Here's a modern fable about Florida: There once was a young man from Maine, who traveled to Tallahassee to "party with the Rainbow People in the national forest." While there, he attempted to pay his $10 tab at a sports bar with a rock. And that was the most sane and reasonable thing he did all night.

After the bartender at 4th Quarter Bar and Grill rejected Jared Simpson's offer to exchange a rock, an actual stone of no special description, for his Bud Light draft, he threw a ripped-up dollar bill at her and left the building, promising to "pay [her] in other ways," WCTV reported.

Simpson came back with a credit card, but it was declined, so he left again.

He then returned a third time, dressed in a grey suit and carrying a briefcase. He set the briefcase down, and carefully opened and closed it. According to a police report, he spoke "some unknown words that he identified as 'tongues'," and warned everyone in the bar that "anybody who goes near this [briefcase] will die." Then he pulled out a phone or beeper, menacingly mashed some buttons, and ran across the street.

Even though he'd earlier been carrying crutches and telling stories about being "shot up in the war," witness said they saw him "doing handstands" outside Jalisco's.

When police arrived, everyone was gathered outside the bar, away from the possible bomb. Simpson approached the crowd and the cops cuffed him.
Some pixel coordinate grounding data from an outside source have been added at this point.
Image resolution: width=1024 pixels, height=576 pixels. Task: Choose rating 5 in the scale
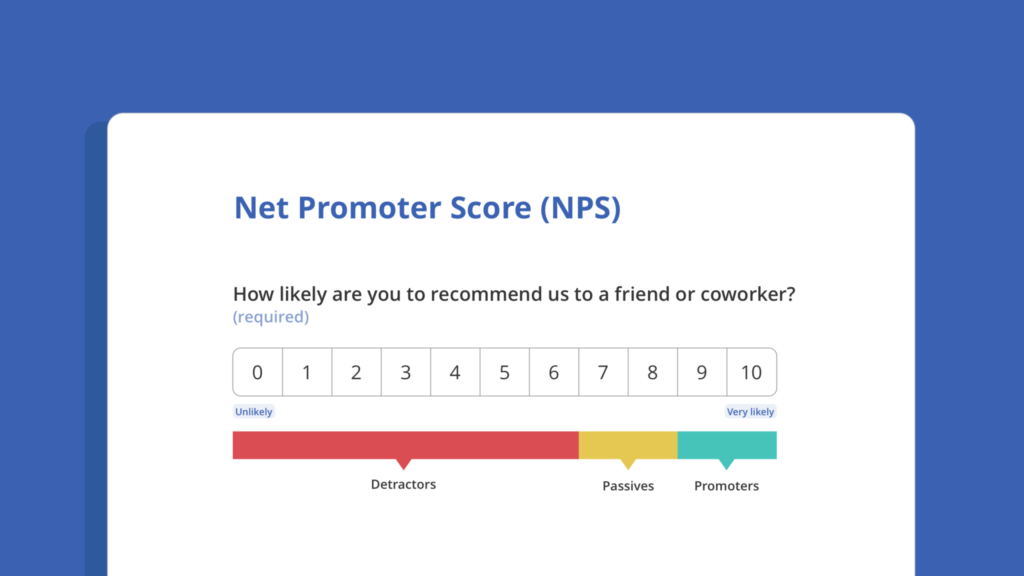(x=505, y=372)
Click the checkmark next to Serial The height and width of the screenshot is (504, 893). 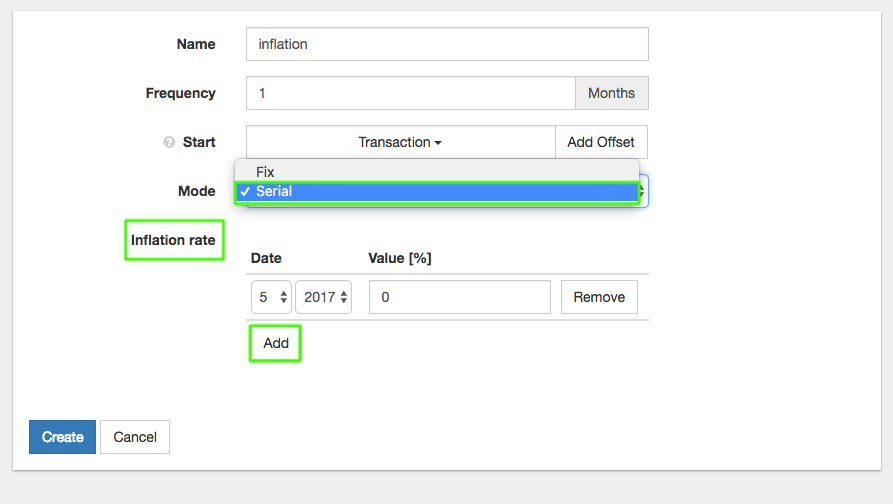click(245, 191)
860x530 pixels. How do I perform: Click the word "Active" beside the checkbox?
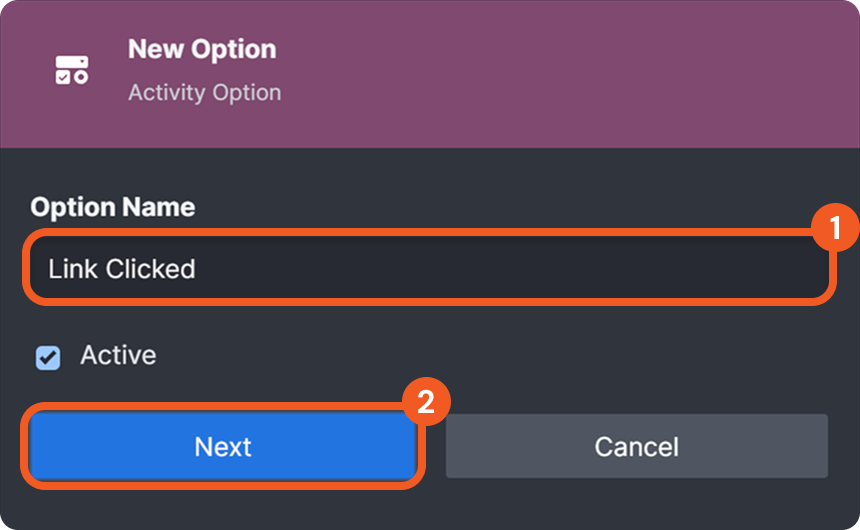(118, 355)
An officer asked what was in the briefcase, and a smiling Simpson replied, "maybe a bomb or a baby." (It was neither, a bomb squad later determined.)

Simpson shut down any further questioning by singing a song about being a rainbow man and telling cops, "I am my own master. I answer to no one. No police have the right to ask questions."
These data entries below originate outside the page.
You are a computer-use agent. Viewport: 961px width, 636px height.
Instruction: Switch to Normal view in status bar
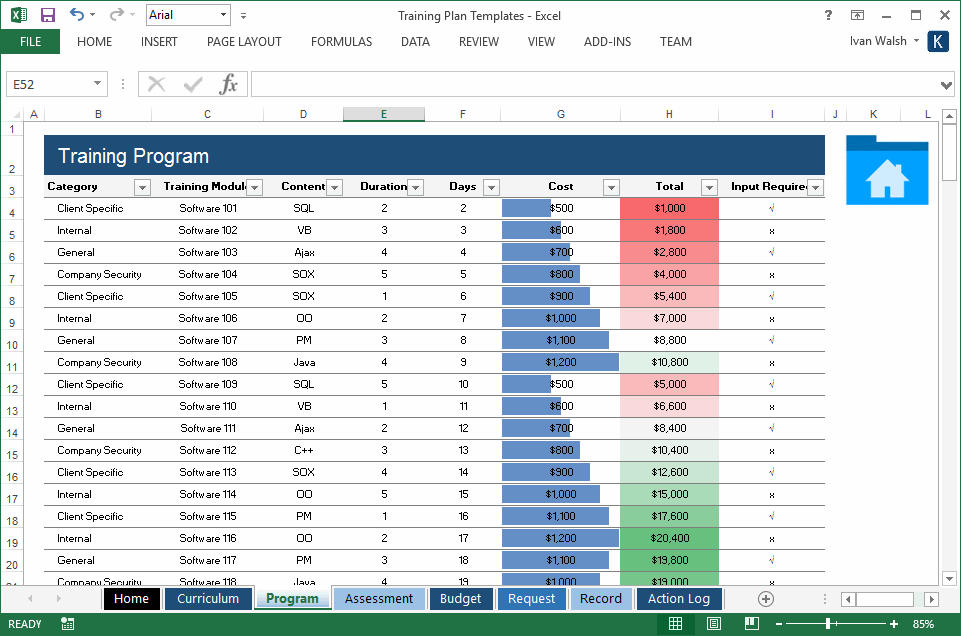pos(675,623)
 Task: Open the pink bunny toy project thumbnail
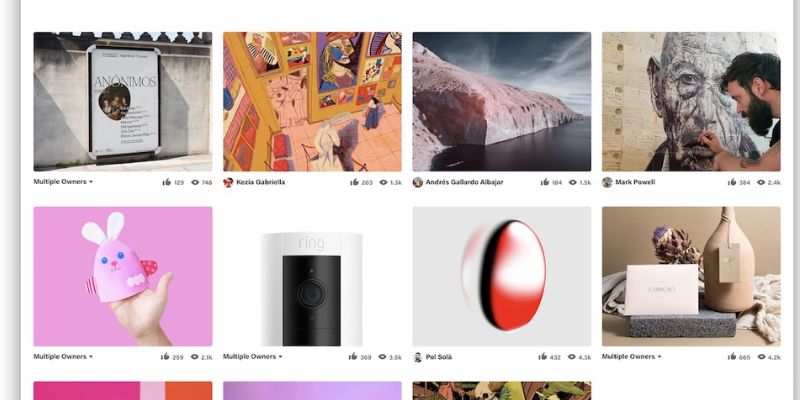(123, 277)
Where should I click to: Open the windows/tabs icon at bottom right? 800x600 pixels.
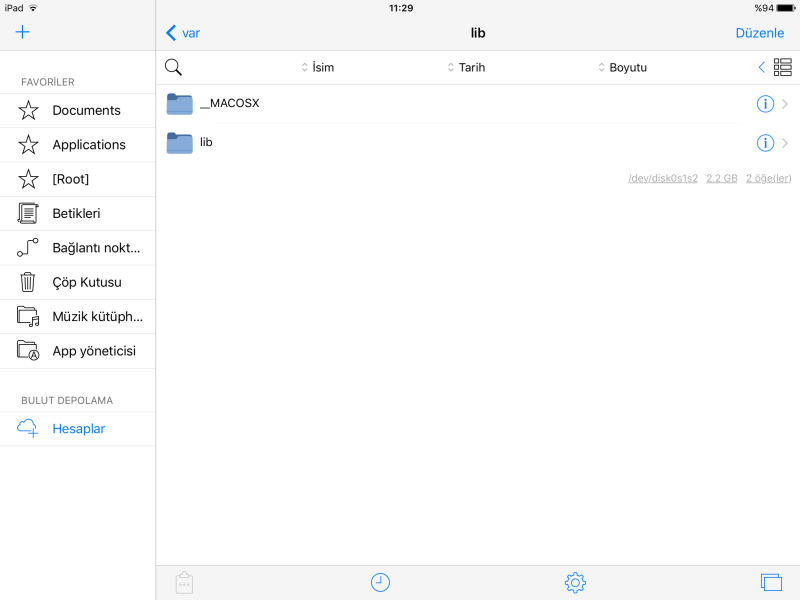pos(770,582)
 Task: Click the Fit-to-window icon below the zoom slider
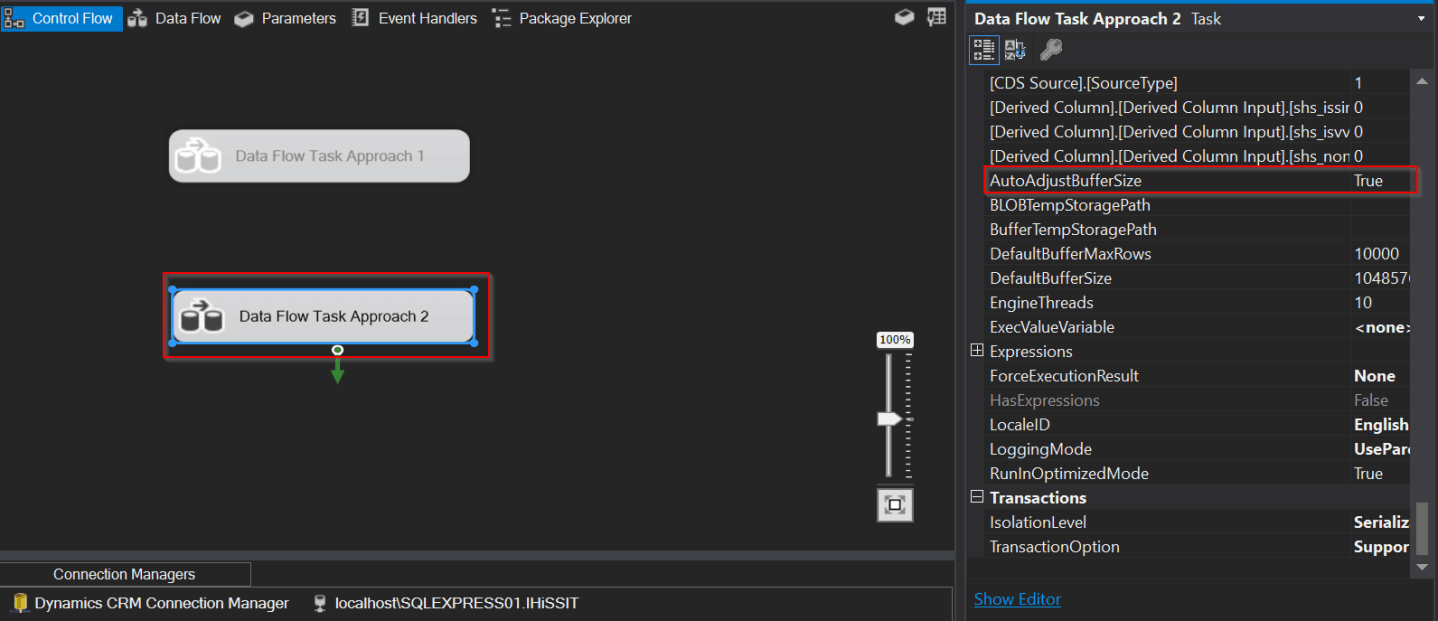click(x=895, y=505)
While sitting in the back of the patrol car, he managed to remove three screws from his handcuffs and get his arms out from behind his back, but he couldn't get entirely free of the cuffs.

He's now in a Leon County jail on charges of bomb threats, hoax weapons of mass destruction, and theft (he never did pay for his beer). He's awaiting a court-ordered psychiatric evaluation—you don't say?—before he can be released on bail.

In other words, it was just another Wednesday night in Tallahassee.